In Java, the equals and hashCode methods are methods of the Object class, so all user-written classes have them by default.

The equals method

The equals method is used to compare two objects for equality.

In the Object class, equals by default evaluates two objects using the “==” number. In Java, equals equals equals equals equals equals equals equals equals equals equals equals equals equals equals equals equals equals equals equals equals equals equals equals equals equals equals equals equals equals equals equals equals

This way of judging essentially that’s right, but not too conforms to the actual demand, just as in two different supermarkets have mineral water, but because the address values are different, when use the equals to do judgment, the two supermarket mineral water will be returned to false; Therefore, in real development we often need to override the Equals method of Object.

What the hashCode method does

When the hashCode method is not overridden, it mainly returns an integer hash value based on the current object. Different objects often return different values when calling hashCode.

In Java’s underlying collection framework, the hashCode method is often used to determine the location of an element to improve query efficiency.

What if I overwrite equals but not hashCode?

The Sudent class overrides only the equals method of Object, not the hashCode method \

Test it out:

Test results:

As long as the id and name of two Student objects are the same, we can assume that they are referring to the same person, so we override equals to make Student return true as long as the name and ID are the same, and we don’t override hashCode.

In the test, we create two new Student objects with the same ID and name. When we call equals, we return true, indicating that the two objects are equal.

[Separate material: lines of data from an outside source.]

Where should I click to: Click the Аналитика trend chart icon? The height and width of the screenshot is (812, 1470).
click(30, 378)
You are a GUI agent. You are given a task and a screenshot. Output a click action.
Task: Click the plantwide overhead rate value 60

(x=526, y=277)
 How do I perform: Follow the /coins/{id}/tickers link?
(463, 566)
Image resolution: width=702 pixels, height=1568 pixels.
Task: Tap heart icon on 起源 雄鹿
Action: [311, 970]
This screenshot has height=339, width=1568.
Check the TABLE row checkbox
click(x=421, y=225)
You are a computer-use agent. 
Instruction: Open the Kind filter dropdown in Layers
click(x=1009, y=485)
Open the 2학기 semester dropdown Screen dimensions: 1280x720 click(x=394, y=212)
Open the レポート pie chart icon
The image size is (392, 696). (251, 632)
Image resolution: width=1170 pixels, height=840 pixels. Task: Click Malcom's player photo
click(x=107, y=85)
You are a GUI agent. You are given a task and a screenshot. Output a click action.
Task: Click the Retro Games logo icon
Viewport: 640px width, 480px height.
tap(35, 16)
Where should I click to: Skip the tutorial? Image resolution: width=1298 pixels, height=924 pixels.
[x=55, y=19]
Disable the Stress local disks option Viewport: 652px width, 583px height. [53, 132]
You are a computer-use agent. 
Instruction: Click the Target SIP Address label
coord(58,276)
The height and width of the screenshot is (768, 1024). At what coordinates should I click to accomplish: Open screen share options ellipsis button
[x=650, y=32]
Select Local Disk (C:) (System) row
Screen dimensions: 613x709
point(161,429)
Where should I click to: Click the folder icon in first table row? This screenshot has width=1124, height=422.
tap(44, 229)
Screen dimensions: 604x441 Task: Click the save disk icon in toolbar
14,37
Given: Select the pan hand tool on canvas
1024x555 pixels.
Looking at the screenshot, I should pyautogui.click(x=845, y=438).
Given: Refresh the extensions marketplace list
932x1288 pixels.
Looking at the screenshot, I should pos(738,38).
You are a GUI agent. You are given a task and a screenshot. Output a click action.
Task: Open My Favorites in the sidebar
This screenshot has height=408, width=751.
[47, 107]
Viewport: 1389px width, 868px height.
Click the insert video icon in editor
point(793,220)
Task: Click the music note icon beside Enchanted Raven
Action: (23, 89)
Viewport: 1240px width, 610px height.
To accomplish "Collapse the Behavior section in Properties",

But because the hashCode method is not overridden, the hashCode that these two objects call is the same as the hashCode method in the Object class, and their values are not equal.

It follows that if you override equals but don’t override hashCode, you might end up with equals returning true and hashCode returning a different result.

So what’s the effect of that?

In Java’s underlying collection framework (such as HashMap, HashSet, etc.), in order to improve the efficiency of query, it is often necessary to call the object’s hashCode method to determine the storage location of an object.

For example, in the above example, we put the two newly created Student objects into the HashSet:

= true = true = true = true = true = true = true = true = true = true

The reason for this is that the underlying real-time array structure of a HashSet calls the object’s hashCode method when an object needs to be placed in it, processes the returned result, and finally calculates the object’s location in the HashSet.

Student does not override the hashCode method, so even if equals is true, they are saved at different locations in the underlying array, which does not trigger the HashSet deduplicate function, whereas for the programmer, two identical objects appear multiple times in the HashSet.